Our method has the potential to bring the fly embryo into applications of high throughput analysis of small molecules. The small size of the embryo (150×500μm) permits culturing of >50 embryos in the well of a 96 well plate and higher density formats (e.g. 384 well). Commercial instruments are available that can sort embryos based on fluorescent properties (intensity and patterns) and distribute embryos into multiwell plates (e.g. the COPAS SELECT instrument by Union Biometrica, Holliston, Massachusetts). In addition, automated confocal image capture instrumentation is commercially available that can acquire images from a 96-well format (e.g. the BD Pathway 855 from BD Biosciences). Software associated with these instruments is capable of quantifying fluorescence intensity and distribution across the embryo. We predict that application of this technology to the numerous transgenic GFP-reporter fly lines currently available holds the promise of determining activity of a large number of compounds on a wide array of developmental endpoints in the embryo. One potential development of this technology is a screening platform using a collection of fly strains that report for each of the fundamental developmental signaling pathways (e.g. Notch, Wnt, hedgehog). Systematic evaluation of response of these embryos to various classes and concentrations of drugs/toxins could yield highly informative mechanistic data to advance the understanding of the bioactivity of compounds of interest as well as identify tools to investigate these pathways.

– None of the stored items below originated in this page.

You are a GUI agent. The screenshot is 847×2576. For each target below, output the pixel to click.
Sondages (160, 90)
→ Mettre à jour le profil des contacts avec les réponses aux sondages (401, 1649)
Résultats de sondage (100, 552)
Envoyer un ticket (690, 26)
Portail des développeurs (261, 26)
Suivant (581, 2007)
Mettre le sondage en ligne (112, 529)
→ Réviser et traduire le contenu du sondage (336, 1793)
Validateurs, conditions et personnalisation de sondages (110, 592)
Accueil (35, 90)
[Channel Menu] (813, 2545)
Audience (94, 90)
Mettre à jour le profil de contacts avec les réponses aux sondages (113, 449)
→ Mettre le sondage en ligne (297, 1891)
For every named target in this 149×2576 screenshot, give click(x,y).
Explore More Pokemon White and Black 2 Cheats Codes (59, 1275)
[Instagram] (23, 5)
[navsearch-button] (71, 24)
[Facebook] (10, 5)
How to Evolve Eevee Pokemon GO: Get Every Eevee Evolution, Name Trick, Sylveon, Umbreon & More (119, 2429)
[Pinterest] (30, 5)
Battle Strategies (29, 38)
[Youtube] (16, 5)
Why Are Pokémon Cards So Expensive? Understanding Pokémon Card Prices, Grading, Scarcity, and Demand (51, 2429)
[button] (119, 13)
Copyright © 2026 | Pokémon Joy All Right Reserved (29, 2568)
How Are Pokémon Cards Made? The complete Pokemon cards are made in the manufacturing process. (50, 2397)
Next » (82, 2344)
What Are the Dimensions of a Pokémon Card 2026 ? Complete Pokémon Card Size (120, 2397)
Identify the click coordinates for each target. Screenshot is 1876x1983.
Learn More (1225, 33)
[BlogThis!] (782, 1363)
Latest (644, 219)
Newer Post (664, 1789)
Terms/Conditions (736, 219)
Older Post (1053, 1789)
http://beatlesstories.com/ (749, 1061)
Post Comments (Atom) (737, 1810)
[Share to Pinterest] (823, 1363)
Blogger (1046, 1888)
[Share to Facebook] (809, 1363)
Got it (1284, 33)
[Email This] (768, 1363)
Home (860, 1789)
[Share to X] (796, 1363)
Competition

Several aspects of the method will benefit from further development for the goal of introducing small molecules to the developing embryo. For example, parameters needing further evaluation are: 1) limitations of various classes of compounds (e.g. membrane permeable vs. impermeable) in their ability to enter the embryo and 2) a more accurate assessment of the size of compounds that can be delivered and 3) tolerance of additional solvents associated with solubility of various classes of compounds. We also predict that EPS will prove useful in permeabilizing eggshells of other Dipterans (e.g. mosquitoes) and other insect orders that present a wax layer in their eggshell structure.

In summary, we report the development and application of EPS, a relatively non-toxic plant-based solvent composition that is highly effective for permeabilizing the Drosophila eggshell. This application facilitates pharmacological approaches to investigating embryogenesis while also opening a door to high-throughput methodology for assaying compounds in the one of the most studied embryo models in developmental biology. The ease of performing this application makes it suitable for the individual laboratory investigator as well as for adaptation to an automated high throughput platform.